TASK BRIEF:
Please reproduce the data below word for word, keeping every line unchanged and in its original order.

— Start —

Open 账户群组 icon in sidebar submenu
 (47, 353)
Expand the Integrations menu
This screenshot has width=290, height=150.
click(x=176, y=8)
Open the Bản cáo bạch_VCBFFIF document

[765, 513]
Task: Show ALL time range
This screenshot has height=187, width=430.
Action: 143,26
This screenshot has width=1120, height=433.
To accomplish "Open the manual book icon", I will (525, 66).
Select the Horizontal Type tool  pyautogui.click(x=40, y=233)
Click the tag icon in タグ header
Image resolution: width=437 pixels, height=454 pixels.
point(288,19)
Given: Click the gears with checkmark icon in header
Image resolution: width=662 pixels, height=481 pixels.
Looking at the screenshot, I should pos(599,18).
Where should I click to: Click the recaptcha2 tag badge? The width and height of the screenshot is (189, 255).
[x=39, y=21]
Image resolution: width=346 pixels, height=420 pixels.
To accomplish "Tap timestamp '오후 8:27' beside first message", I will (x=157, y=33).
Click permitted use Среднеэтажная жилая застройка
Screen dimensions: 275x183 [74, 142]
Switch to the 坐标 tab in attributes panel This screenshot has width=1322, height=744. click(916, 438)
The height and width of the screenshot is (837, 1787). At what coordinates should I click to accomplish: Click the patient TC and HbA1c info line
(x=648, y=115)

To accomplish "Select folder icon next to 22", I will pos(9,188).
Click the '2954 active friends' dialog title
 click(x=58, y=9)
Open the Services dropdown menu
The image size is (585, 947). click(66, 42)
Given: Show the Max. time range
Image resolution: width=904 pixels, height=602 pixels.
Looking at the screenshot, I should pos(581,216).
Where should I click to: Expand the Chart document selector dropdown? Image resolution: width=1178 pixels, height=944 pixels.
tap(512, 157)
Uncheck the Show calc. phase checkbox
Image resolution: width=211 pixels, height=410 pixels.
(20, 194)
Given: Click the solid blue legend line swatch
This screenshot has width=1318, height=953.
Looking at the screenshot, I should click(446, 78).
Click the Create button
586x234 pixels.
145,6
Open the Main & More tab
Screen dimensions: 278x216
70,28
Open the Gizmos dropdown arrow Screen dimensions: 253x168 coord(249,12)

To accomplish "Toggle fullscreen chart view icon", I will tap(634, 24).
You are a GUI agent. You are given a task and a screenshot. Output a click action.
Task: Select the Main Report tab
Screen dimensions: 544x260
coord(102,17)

— End —

OUTPUT:
Open 账户群组 icon in sidebar submenu
 (47, 353)
Expand the Integrations menu
This screenshot has width=290, height=150.
click(x=176, y=8)
Open the Bản cáo bạch_VCBFFIF document

[765, 513]
Task: Show ALL time range
This screenshot has height=187, width=430.
Action: 143,26
This screenshot has width=1120, height=433.
To accomplish "Open the manual book icon", I will (525, 66).
Select the Horizontal Type tool  pyautogui.click(x=40, y=233)
Click the tag icon in タグ header
Image resolution: width=437 pixels, height=454 pixels.
point(288,19)
Given: Click the gears with checkmark icon in header
Image resolution: width=662 pixels, height=481 pixels.
Looking at the screenshot, I should pos(599,18).
Where should I click to: Click the recaptcha2 tag badge? The width and height of the screenshot is (189, 255).
[x=39, y=21]
Image resolution: width=346 pixels, height=420 pixels.
To accomplish "Tap timestamp '오후 8:27' beside first message", I will (x=157, y=33).
Click permitted use Среднеэтажная жилая застройка
Screen dimensions: 275x183 [74, 142]
Switch to the 坐标 tab in attributes panel This screenshot has width=1322, height=744. click(916, 438)
The height and width of the screenshot is (837, 1787). At what coordinates should I click to accomplish: Click the patient TC and HbA1c info line
(x=648, y=115)

To accomplish "Select folder icon next to 22", I will pos(9,188).
Click the '2954 active friends' dialog title
 click(x=58, y=9)
Open the Services dropdown menu
The image size is (585, 947). click(66, 42)
Given: Show the Max. time range
Image resolution: width=904 pixels, height=602 pixels.
Looking at the screenshot, I should pos(581,216).
Where should I click to: Expand the Chart document selector dropdown? Image resolution: width=1178 pixels, height=944 pixels.
tap(512, 157)
Uncheck the Show calc. phase checkbox
Image resolution: width=211 pixels, height=410 pixels.
(20, 194)
Given: Click the solid blue legend line swatch
This screenshot has width=1318, height=953.
Looking at the screenshot, I should click(446, 78).
Click the Create button
586x234 pixels.
145,6
Open the Main & More tab
Screen dimensions: 278x216
70,28
Open the Gizmos dropdown arrow Screen dimensions: 253x168 coord(249,12)

To accomplish "Toggle fullscreen chart view icon", I will tap(634, 24).
You are a GUI agent. You are given a task and a screenshot. Output a click action.
Task: Select the Main Report tab
Screen dimensions: 544x260
coord(102,17)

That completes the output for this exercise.